This is your example code, right?

(defn handler [conn]
  (fn [raw-command]
    (try
      (let [cmd (->edn raw-command)]
        ;;do stuff to conn, stream/put conn type of thing
        (catch Exception e
          (timbre/error e "Exception caught in command handler")
          (stream/put! conn (->json {:status  :error
                                     :message (:cause (Throwable->map e))})))))))

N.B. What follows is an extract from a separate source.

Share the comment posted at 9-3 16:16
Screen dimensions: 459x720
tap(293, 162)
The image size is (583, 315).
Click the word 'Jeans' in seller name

(defn sub-and-serve [request]
  (let [twenty-seconds 20000
        ten-seconds 10000]
    (d/let-flow [conn (http/websocket-connection request
                                                 {:heartbeats {:send-after-idle twenty-seconds
                                                               :timeout         ten-seconds}})]
                (stream/put! conn (->json {:message "Events incoming..."}))
                (stream/consume (handler conn) conn))
    nil))
I think the do stuff is hiding something. This server basically sends endless messages to any clients that request it? If so, I can think of one possibility. The current idle state handler only checks to see if both the server and client are idle before shutting it down, but if the servers sends at least one message every 20 seconds, the conn’s never idle. So really, the question is, what’s happening on the client side? On reddit, you said: > The thing that bothers me is that when frontend disconnects/closes connection, backend continues to serve those messages to that aleph ws connection. > Frontend is disconnected manually - that’s fine and expected, but backend continues to put messages into a connection stream. How are you closing the connection on the client side? And what behavior are you seeing? Even if the idle handler isn’t being triggered, if the client ever sent a Close frame, the server should close that connection pretty quickly

lepistane08:07:05

@kingmob This is the whole code, it's very much WIP and maybe i should've been more specific what i am trying to do. I was trying to reduce complexity. I apologize

(defn ->json [edn]
  (json/generate-string edn))


(defn ->edn [json]
  (json/parse-string json true))


(defn ws-send [sock msg]
  (timbre/info "Sending message: " msg)
  (s/put! sock msg))


(defn ws-close [sock]
  (timbre/info "Closing connection...")
  (s/close! sock))


(defstate connections
  :start (atom {:clients {}
                :bots {}})
  :stop (do (when-let [conns (vals (:clients @connections))]
              (doseq [c conns]
                (ws-close c)))
            (atom {})))


(defn ws-conn
  [uri & {:keys [on-connect on-msg on-close aleph]}]
  (let [sock (http/websocket-client uri aleph)
        handle-messages (fn [sock]
                          (d/chain
                            (s/consume (fn [msg] (on-msg sock msg)) sock)
                            (fn [sock-closed] sock)))
        handle-shutdown (fn [sock]
                          (let [state (:sink (s/description sock))]
                            (on-close
                              sock {:stat (:websocket-close-code state)
                                    :desc (:websocket-close-msg state)})))]
    (d/chain sock #(doto % on-connect) handle-messages handle-shutdown)
    @sock))


(defn create-connection
  "ref: "
  [conn id {:keys [fixture] :as cmd}]
  (let [url (get (:game-server-ws config) fixture)
        json-cmd (->json cmd)]
    (when-let [connection (ws-conn url
                                   {:on-connect (fn [sock]
                                                  (timbre/info "Websocket Client Connected.")
                                                  (ws-send sock json-cmd))
                                    :on-msg (fn [sock msg]
                                              (timbre/info "Passing to client following message: " msg)
                                              (stream/put! conn msg))
                                    :on-close (fn [sock msg]
                                                (timbre/info "Websocket Client Closed." msg))})]
      (swap! connections assoc-in [:clients id] connection))))


(defn handler [conn id]
  (fn [raw-command]
    (try
      (let [cmd (->edn raw-command)]
        (if-let [existing-conn (get-in @connections [:clients id])]
          (ws-send existing-conn (->json cmd))
          (create-connection conn id cmd)))
      (catch Exception e
        (timbre/error e "Exception caught in command handler")
        (stream/put! conn (->json {:status :error
                                   :message (:cause (Throwable->map e))}))))))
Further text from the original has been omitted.